Word and item position data
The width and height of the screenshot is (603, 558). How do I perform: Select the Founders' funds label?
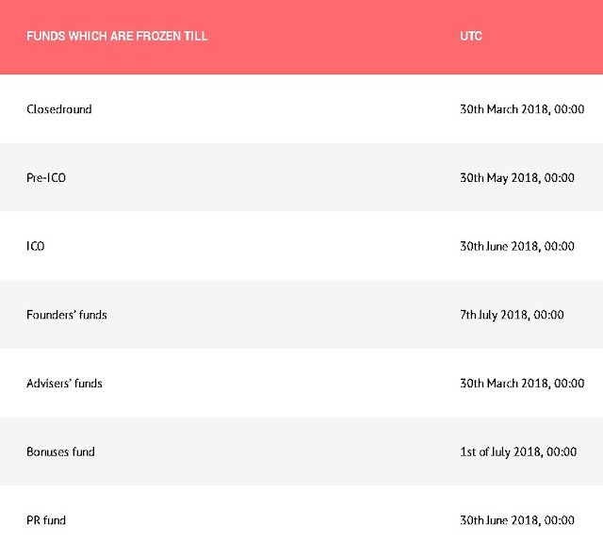coord(67,315)
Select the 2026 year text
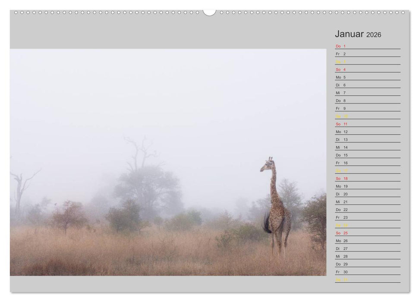 point(375,35)
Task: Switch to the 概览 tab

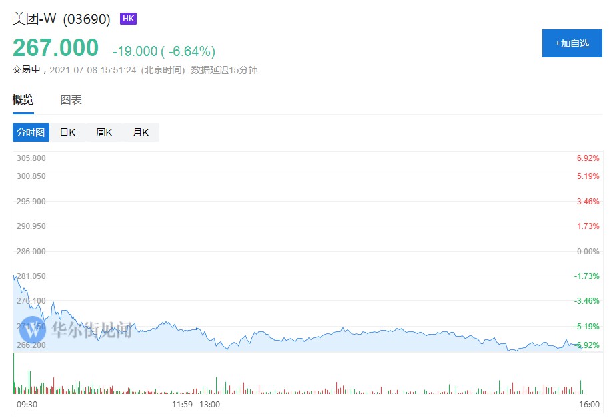Action: click(23, 100)
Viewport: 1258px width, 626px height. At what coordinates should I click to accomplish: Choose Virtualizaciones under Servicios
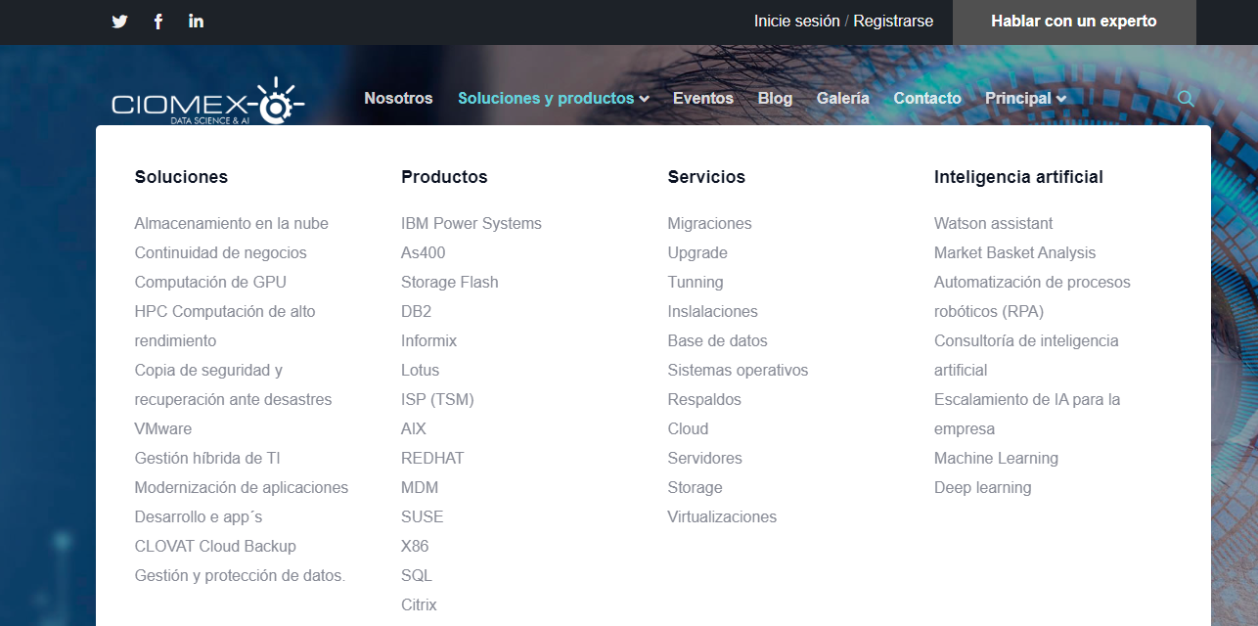click(x=722, y=516)
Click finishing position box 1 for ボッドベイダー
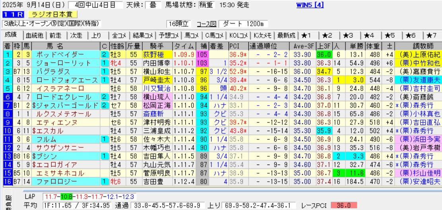Image resolution: width=442 pixels, height=210 pixels. click(x=7, y=55)
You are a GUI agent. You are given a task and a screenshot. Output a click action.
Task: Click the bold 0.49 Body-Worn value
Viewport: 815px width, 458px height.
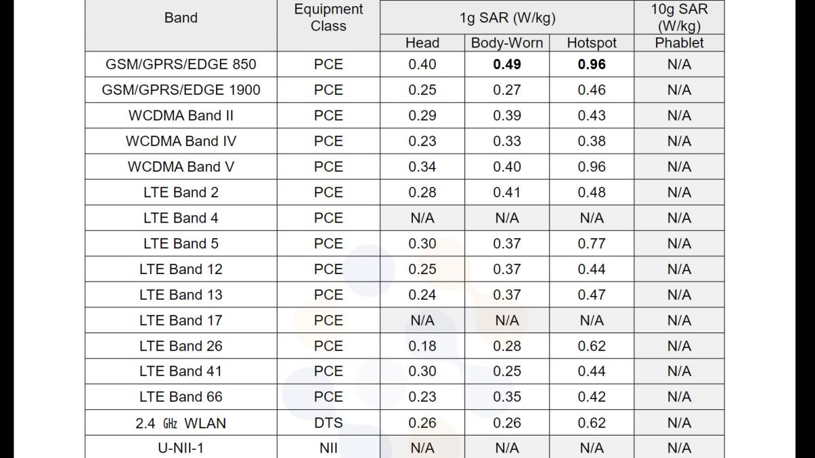[x=507, y=64]
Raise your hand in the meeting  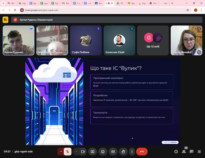tap(123, 151)

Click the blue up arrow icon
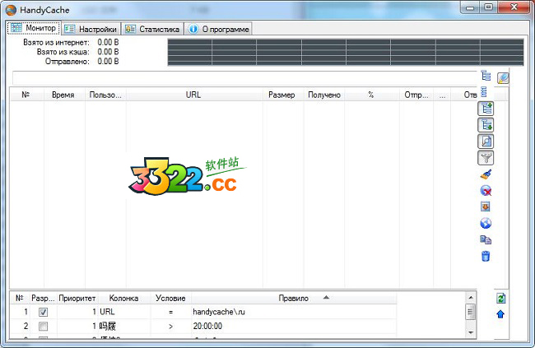click(x=500, y=314)
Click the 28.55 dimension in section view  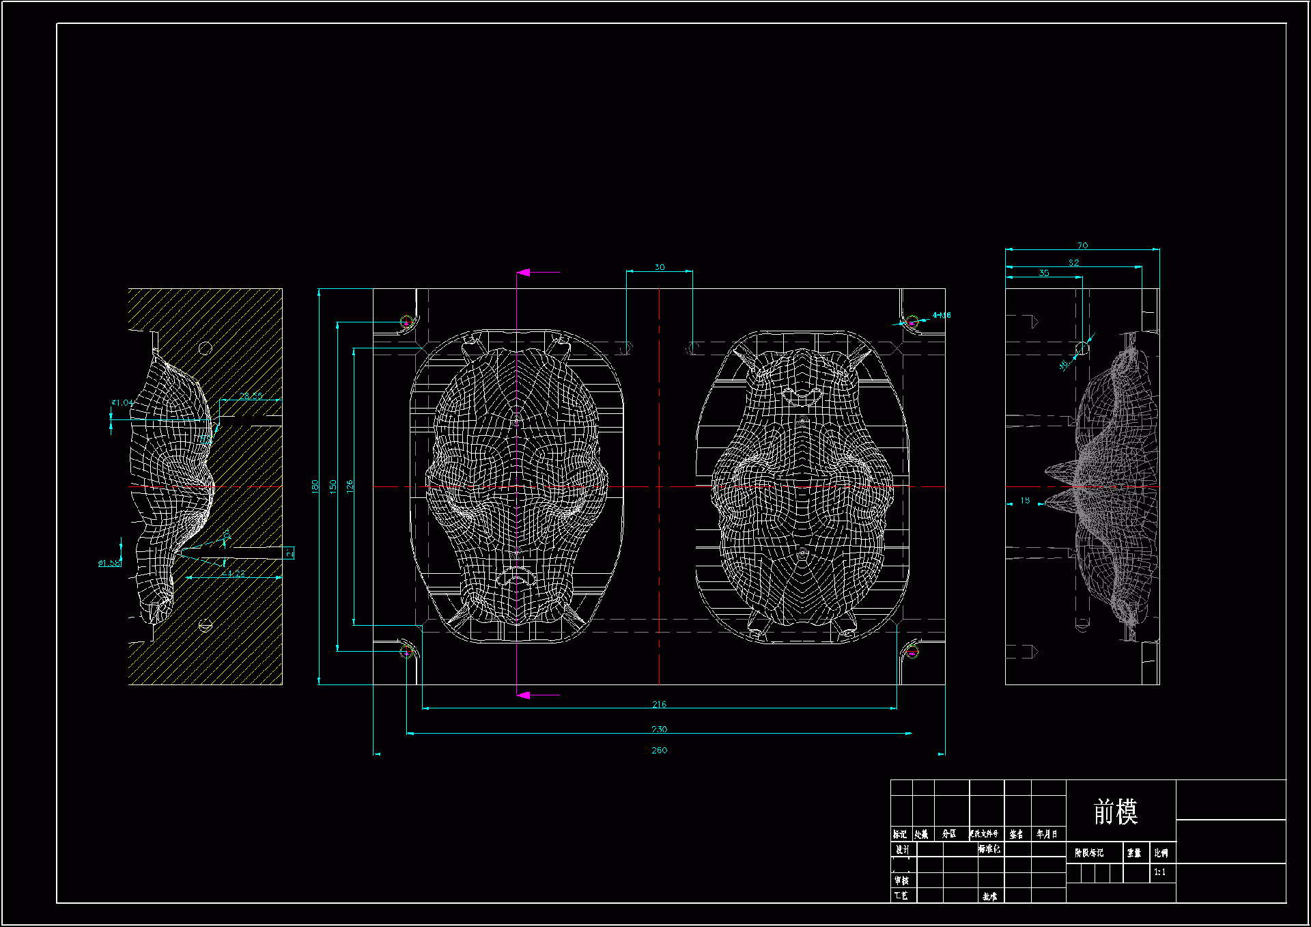point(251,396)
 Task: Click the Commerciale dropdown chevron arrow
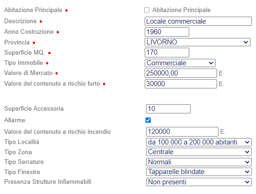(x=211, y=63)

> AIM
Rewrite everything from the start of the listing down to the line containing "Image resolution: width=442" with "Select" changed to "Pick" and nothing else altered. Leave the pictures out of your version.

> WRITTEN REPLY
The width and height of the screenshot is (603, 558). How do I perform: Pick the Founders' funds label?
coord(67,315)
Pick the 2026 year text
 point(375,35)
Task: Switch to the 概览 tab

Action: click(23, 100)
Viewport: 1258px width, 626px height. At what coordinates should I click to accomplish: Choose Virtualizaciones under Servicios
click(x=722, y=516)
Click finishing position box 1 for ボッドベイダー
Image resolution: width=442 pixels, height=210 pixels. click(x=7, y=55)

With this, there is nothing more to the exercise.